The Stage: ***** “The play touches genre after genre, constantly twisting itself, always entertaining, and finally becoming its own weird and extraordinary thing: stunningly political and superbly theatrical. The point is the extremes; the best and worst the world can offer, from individual people to entire rotten nations.”
The Financial Times: **** ” it is anchored by two moving performances in Tom Brooke’s dry, earnest Litvinenko and Buring’s witty, passionate Marina, who remind us throughout that this is, at heart, a story of love, loss and a struggle to achieve justice. A brilliantly bold and ferociously intelligent drama about our slippery times.”
Time Out: **** “a balancing act that sometimes feels on the verge of collapse. Prebble has bitten off more than she can chew, but she’s done it with her eyes open, and has smartly counterweighted the mad stuff with the Litvinenkos’ story. It’s a play that dares to mirror the absurdity of the world – and then push back against it.”
The Telegraph: *** “Lucy Prebble’s new play, A Very Expensive Poison, based on the 2016 book of the same name by intrepid journalist Luke Harding, seems hellbent on having audiences rolling in the aisles and planting an odd taste in their mouths.”
The Times: **** “It’s a strange way to tell a true story. Then again, the murder of the former Russian secret agent Alexander Litvinenko in London in November 2006 was stranger than fiction.”
Evening Standard: *** “It’s often funny or startling. But I didn’t feel I learned much beyond the details reported from the public inquiry into this horrible murder.

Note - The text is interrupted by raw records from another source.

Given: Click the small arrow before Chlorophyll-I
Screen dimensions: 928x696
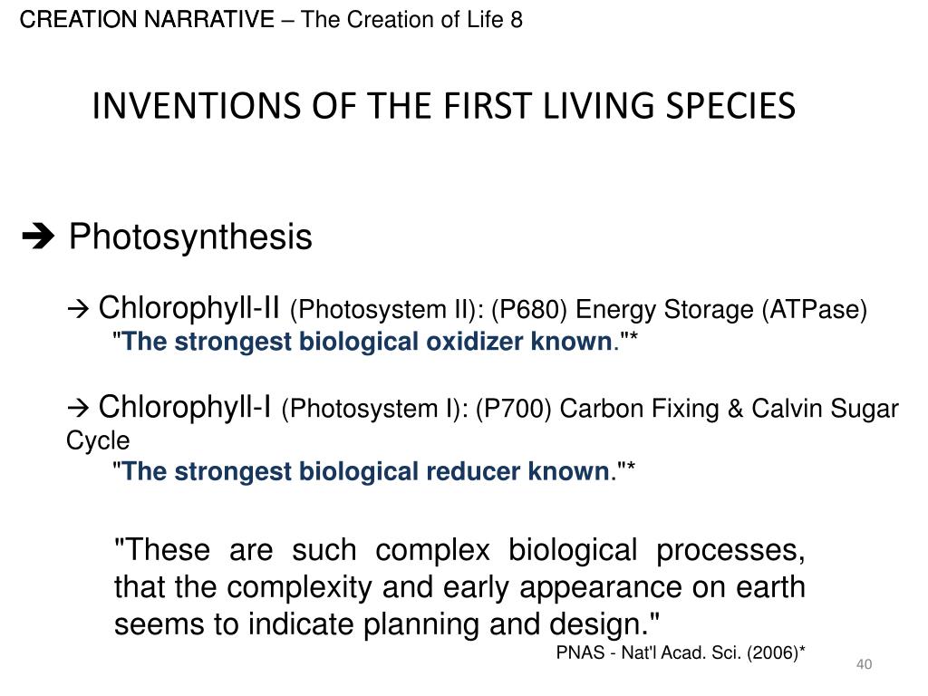Looking at the screenshot, I should [x=78, y=408].
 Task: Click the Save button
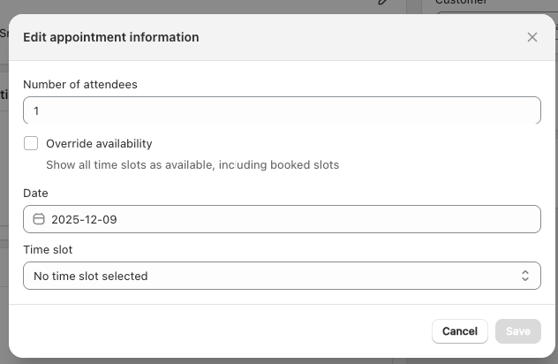517,331
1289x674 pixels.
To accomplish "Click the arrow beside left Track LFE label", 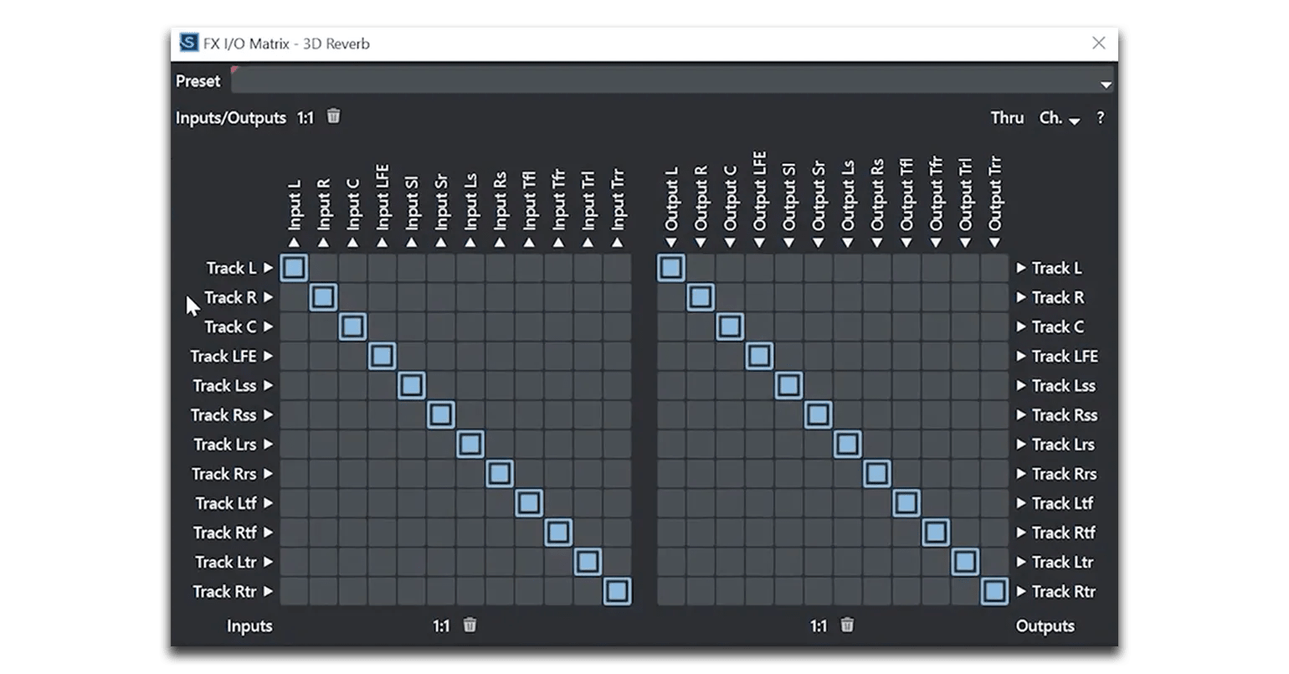I will click(269, 356).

And the emotional power of Marina standing stricken on stage after Alexander’s death is diminished because Buring and Brooke have doffed their characters shortly before to read out the Litvinenkos’ own very moving but undramatic words. Fascinating but flawed.”

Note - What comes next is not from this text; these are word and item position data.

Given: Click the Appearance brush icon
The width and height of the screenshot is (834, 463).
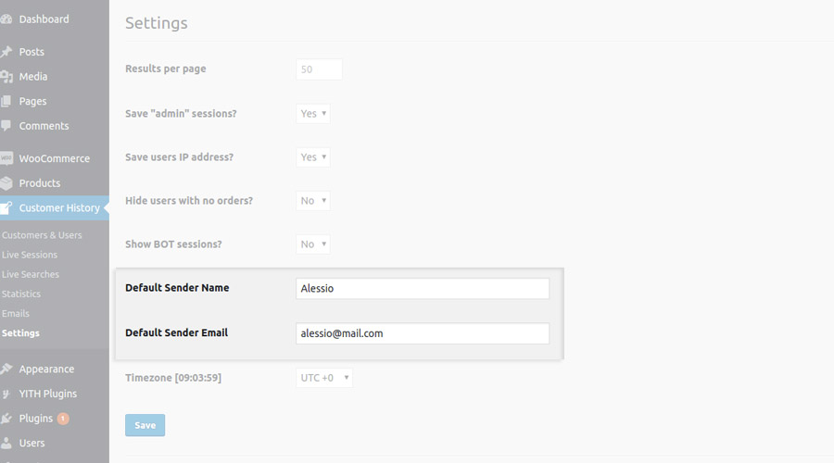Looking at the screenshot, I should 6,369.
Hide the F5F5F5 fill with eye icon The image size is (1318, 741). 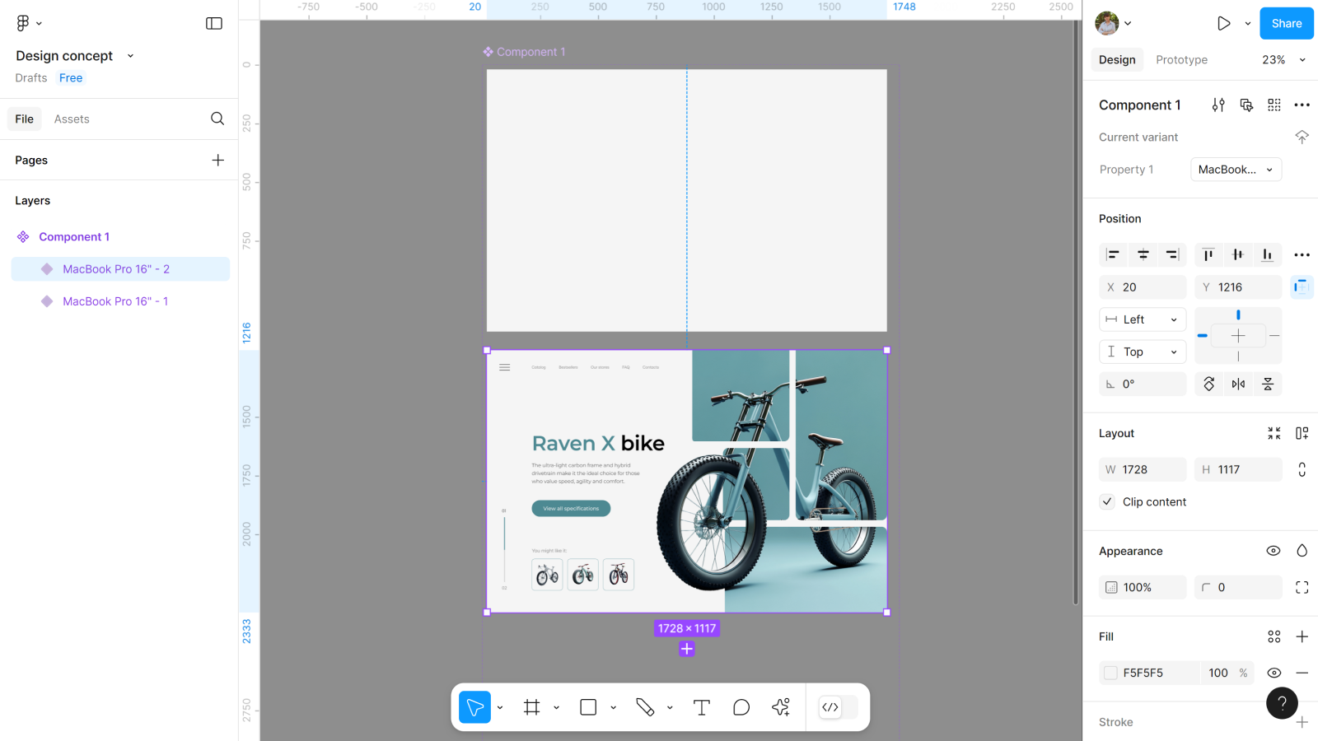[1274, 673]
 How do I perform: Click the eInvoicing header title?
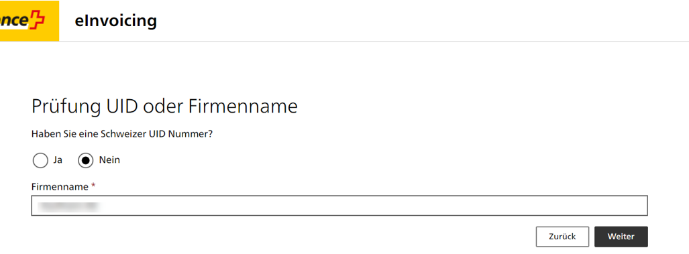(x=115, y=21)
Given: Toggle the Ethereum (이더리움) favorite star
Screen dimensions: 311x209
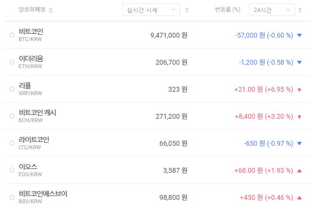Looking at the screenshot, I should 12,62.
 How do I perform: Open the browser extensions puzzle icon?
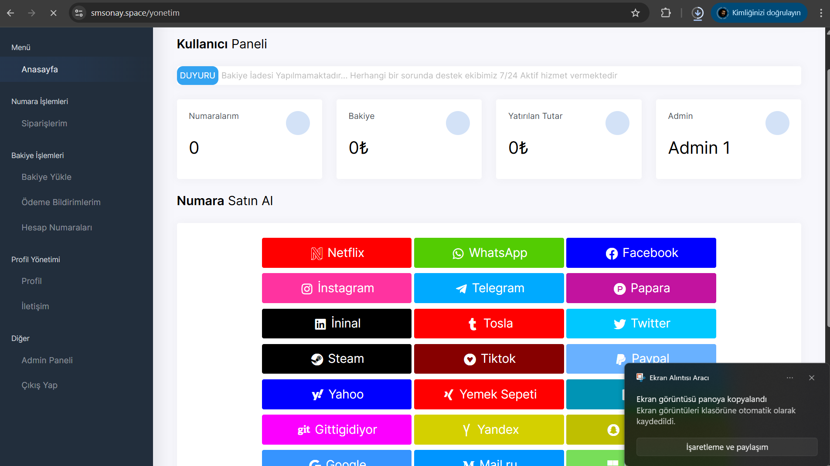point(666,13)
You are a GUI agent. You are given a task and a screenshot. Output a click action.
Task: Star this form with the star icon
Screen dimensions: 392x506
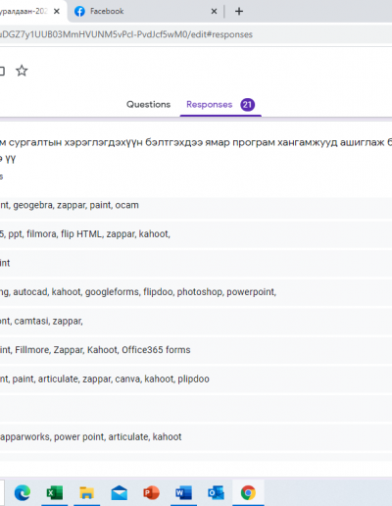pyautogui.click(x=22, y=71)
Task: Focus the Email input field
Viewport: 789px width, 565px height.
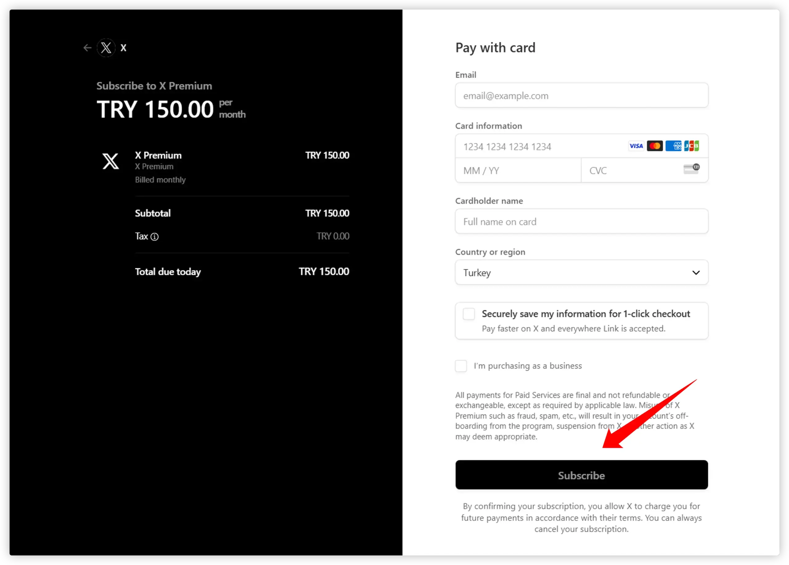Action: pyautogui.click(x=581, y=96)
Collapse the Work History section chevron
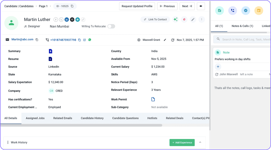Viewport: 271px width, 150px height. (x=200, y=142)
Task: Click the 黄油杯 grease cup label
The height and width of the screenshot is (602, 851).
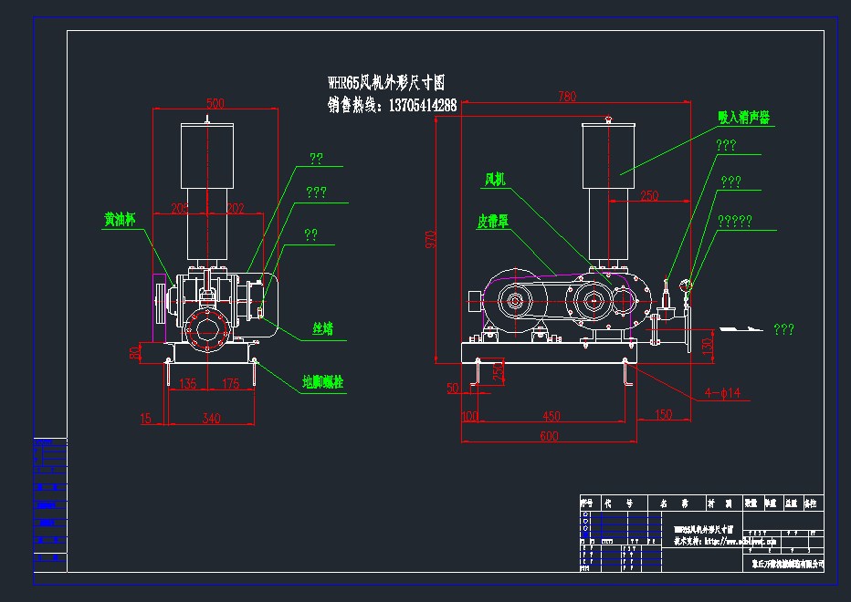Action: (121, 219)
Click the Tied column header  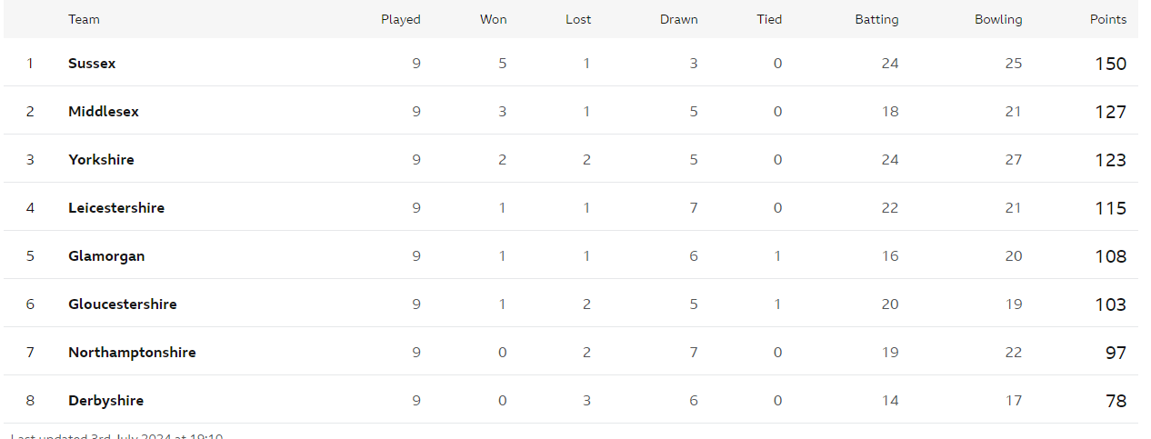click(x=769, y=19)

iNews: ***** “Scutt’s ingenious design conjures up everything from hospital ward claustrophobia to the poisoned glitz of Russian’s oligarch culture. It typifies a production that’s as exhilarating as it is daring, leaping from realism to cabaret, from tragedy to slapstick, all the while reminding us how Litvinenko’s death heralded a new and terrifying world order.”
A Very Expensive Poison continues to play at the Old Vic Theatre.